[START]

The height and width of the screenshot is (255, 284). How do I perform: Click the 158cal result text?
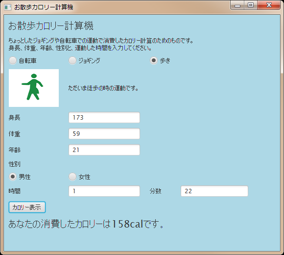click(x=127, y=224)
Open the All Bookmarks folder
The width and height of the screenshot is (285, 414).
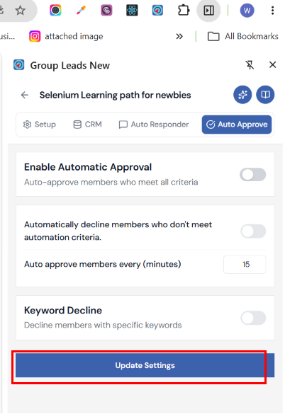(243, 36)
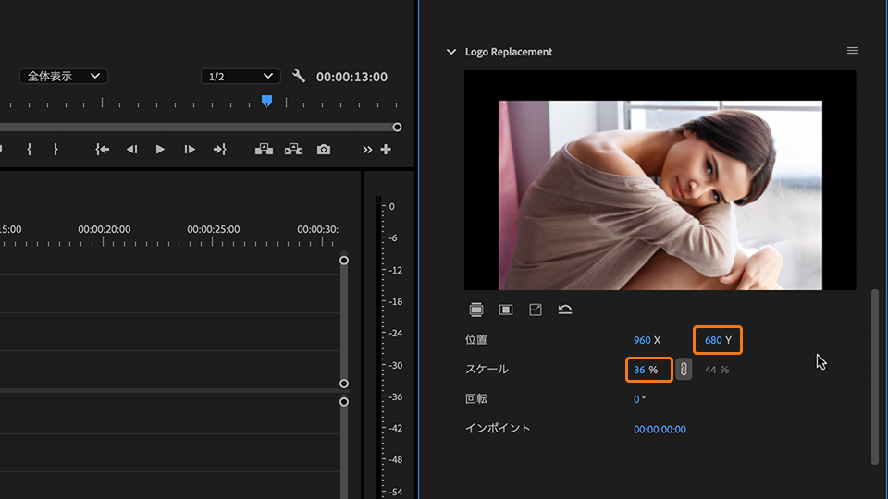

[END]

▶ _Work instructions_:
Rewrite all the records with "screenshot" replaced by "image" and everything else left as it is. Don't include the pictures.

▶ _Solution for this task_:
The height and width of the image is (255, 284). How do I perform: Click the 158cal result text?
click(x=127, y=224)
Open the All Bookmarks folder
The width and height of the image is (285, 414).
(243, 36)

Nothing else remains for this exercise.